Happy 62nd Birthday Joe Strummer, Wherever You Are!


When I was living in L.A., one of the things I realized was how easily one could become desensitized to the thrill of running into celebrities. Prior to that, whilst living in Chicago and playing a lot of gigs around town, I'd gotten to meet a lot of well-known musicians and comedians, so I was already well-versed in the fine art of "pretending to not be all that impressed by having a mini-moment with someone famous".

Of course, in most cases, I wasn't pretending. As much as your average starstruck Trekkie may have geeked out in the presence of Colm Meaney at the corner Starbucks, he was just one of many "famous" folks I saw on an almost daily basis.

So when I found myself sitting across from Joe motherfucking Strummer in a crowded concourse at O'Hare airport awaiting the flight that would take us both back to L.A., I wasn't so much starstruck as respectful of the guy's privacy. Plus, I was exhausted.

I had come to Chicago a couple weeks prior to begin work on my next album and, after ten straight 17-hour days in a windowless recording studio, I could still hear the relentless THUMP ...THUMP of my producer isolating the kick or snare drum for the gazillionth time.  So when Joe reached across and tapped me on the shoulder to ask me the time,  I didn't so much hear him as see him pointing at my wrist.  I responded by slipping the watch off my wrist and handing it to him.

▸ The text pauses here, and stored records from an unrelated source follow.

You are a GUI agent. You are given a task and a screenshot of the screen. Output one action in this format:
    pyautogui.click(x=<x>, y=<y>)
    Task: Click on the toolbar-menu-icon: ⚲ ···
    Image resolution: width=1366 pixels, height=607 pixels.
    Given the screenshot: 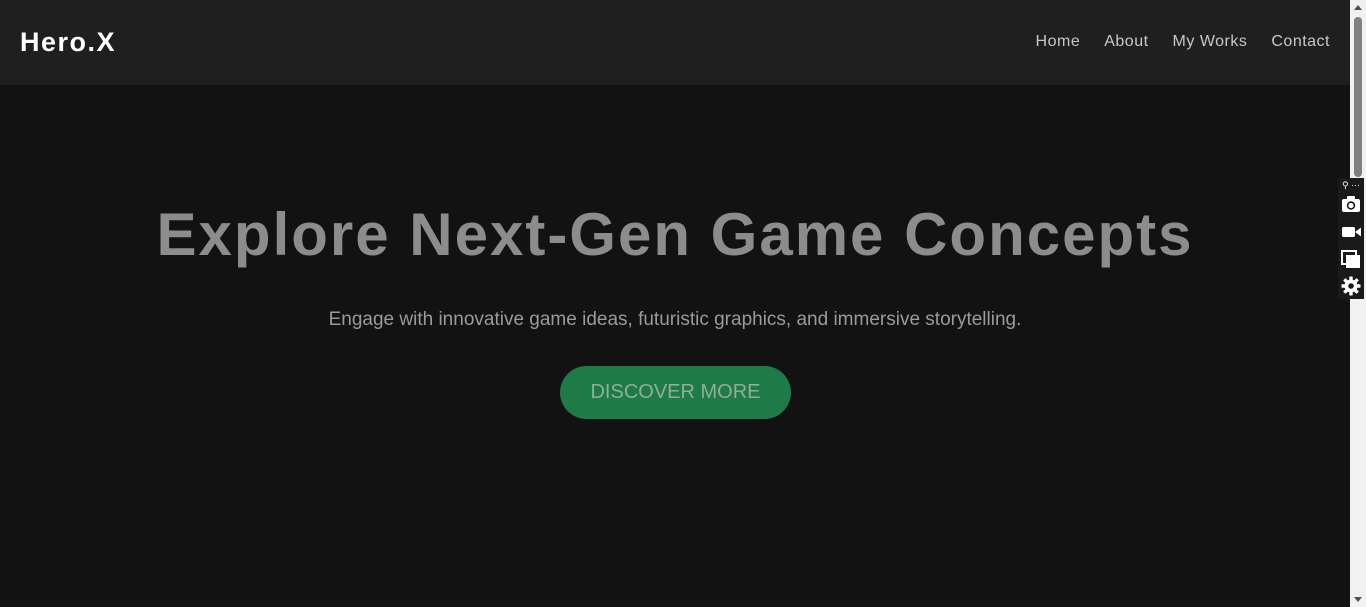 What is the action you would take?
    pyautogui.click(x=1351, y=185)
    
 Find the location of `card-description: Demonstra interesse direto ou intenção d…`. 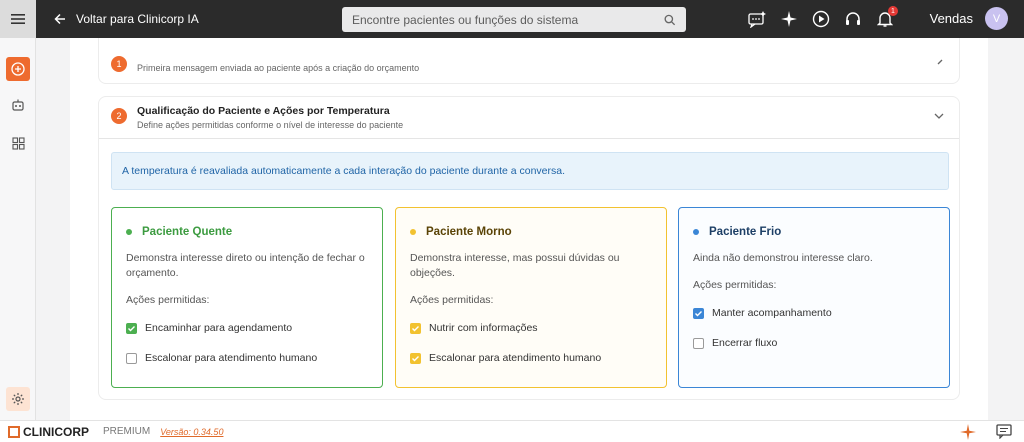

card-description: Demonstra interesse direto ou intenção d… is located at coordinates (246, 266).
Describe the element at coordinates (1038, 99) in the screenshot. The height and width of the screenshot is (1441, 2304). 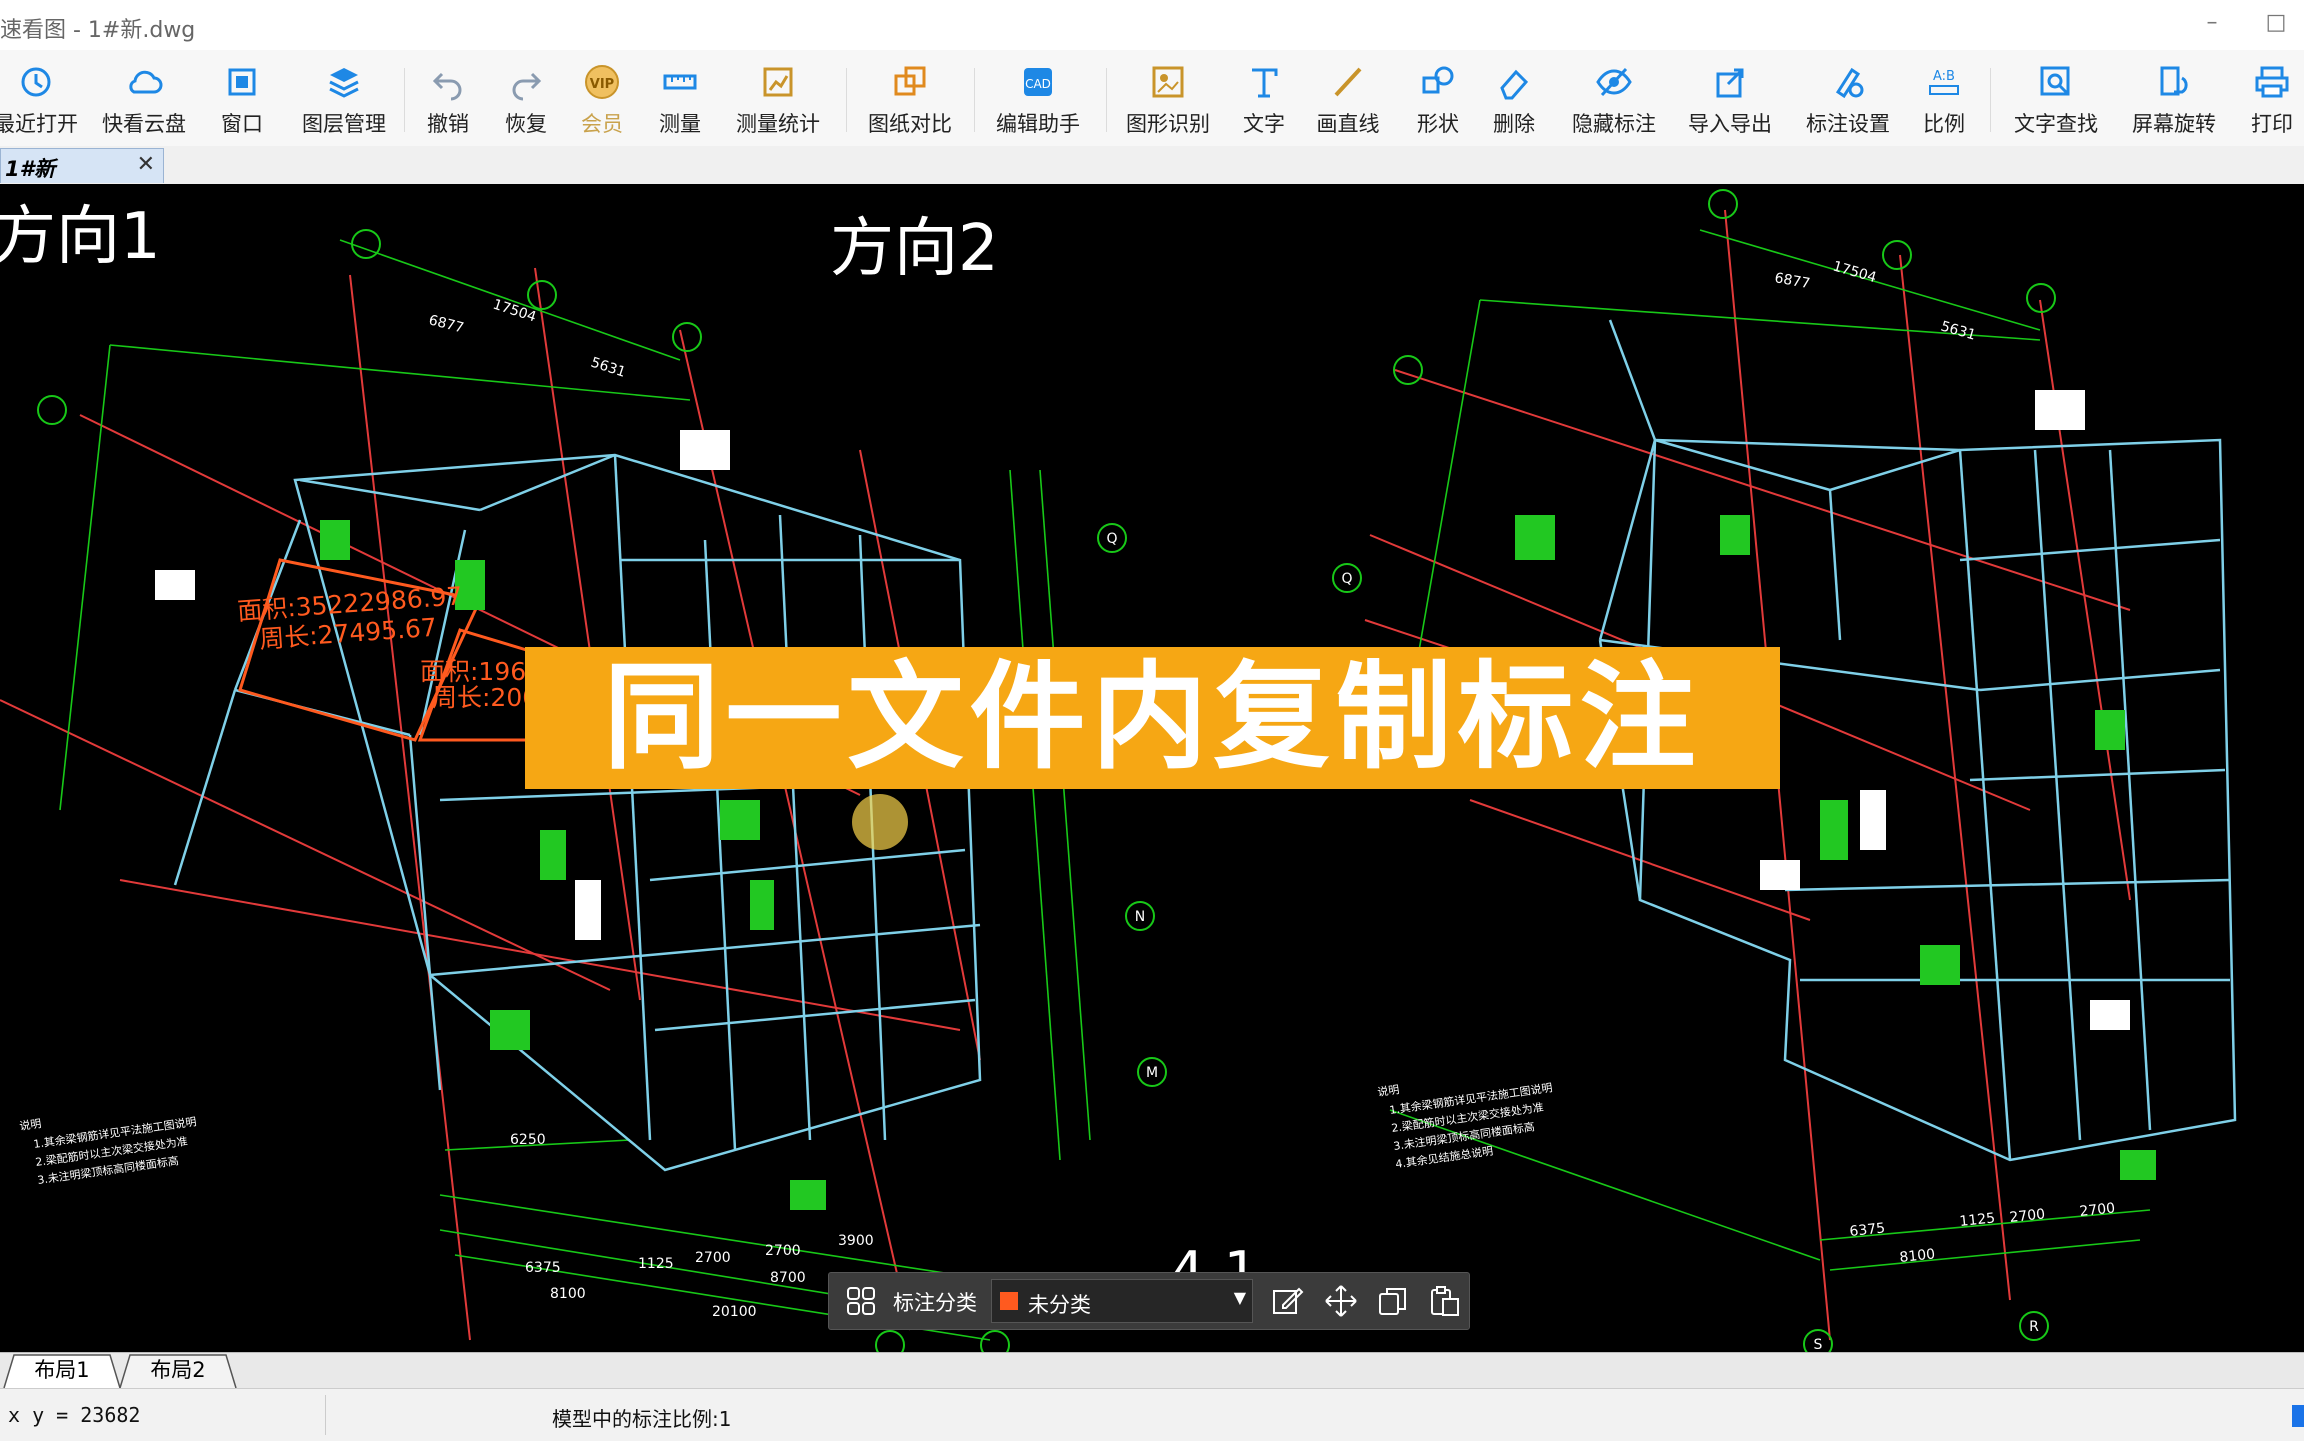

I then pretended to go back to sleep.  When I opened my eyes a few seconds later to let him know I was just kidding around, he playfully began to slip the watch onto his own wrist and we both began laughing.  He may have said something like "I get more watches this way," but I admit to not always being able to decifer those tricky British accents.

Long story short, the flight got delayed and I found myself trying to pass the time as best I could.  I tried reading one of the books I'd brought, but finally gave up and wandered into one of the lounges and took a seat at the bar.  A few minutes later, Joe fucking Strummer walks in and, upon seeing me at the bar, waves at me and makes a beeline for the chair next to mine.

This time, he introduces himself ("I'm Joe by the way") and for the next couple hours, we converse amid a sea of humanity that cheers and jeers along to the Bulls game that is on every TV screen in the joint.
At no point did anyone come up to him and ask for an autograph, or even do a double-take, which I find kind of surprising because even if he wasn't Joe fucking Strummer, he looked just about as cool as you could look sitting in an airport lounge.

Never once during our conversation did I let on that I knew who he was, or try to steer the conversation towards music.  To me, it felt like he enjoyed the idea of two anonymous strangers having a chat about God-knows-what and I didn't want to spoil that.

And then I heard those infamous guitar scrapes and soon "Should I Stay Or Should I Go" was playing in the lounge.  I hadn't even noticed music was playing up until that moment and I could see Joe stop for a moment. I briefly wondered if someone associated with the establishment had recognized Joe and was playing the song intentionally as a way of saying "Look who's here", but it turned out to be a radio station that was playing over the speakers.

For the duration of the song, Joe was quiet.  That's the thing I remember the most.  The minute the next song - Men At Work's "Who Can It Be Now" - he picked up the conversation right where he'd left it.

The guy knew his world politics and talked excitedly about his favorite dictators and the vicious ways in which they'd risen to power.  He also talked about American cars - the classic ones - and food.

When it came time to head back to the gate to catch our flight, we both paid our bills and walked back to the boarding area.  Though we would be on the same plane for the next four hours, we sat in separate sections and I did not see him when I got off.

That's okay though, I'd had my moment with one of my heroes.  It was a perfect moment, too, because it wasn't about who he was, or how I got to hang out with someone famous, it was about meeting a cool guy in an airport and having an actual conversation that didn't seem like an interview.

A year later, he would die suddenly and I would find myself wishing I could remember more of what we talked about.

Joe Strummer would have been 62 years old today and, in the twelve years since his death, I must say that I've missed hearing the music I know he would have made, but, more importantly, I've missed his perspective on things.  This, after all, was one of the few guys in the whole damn world who seemed to have it figured out.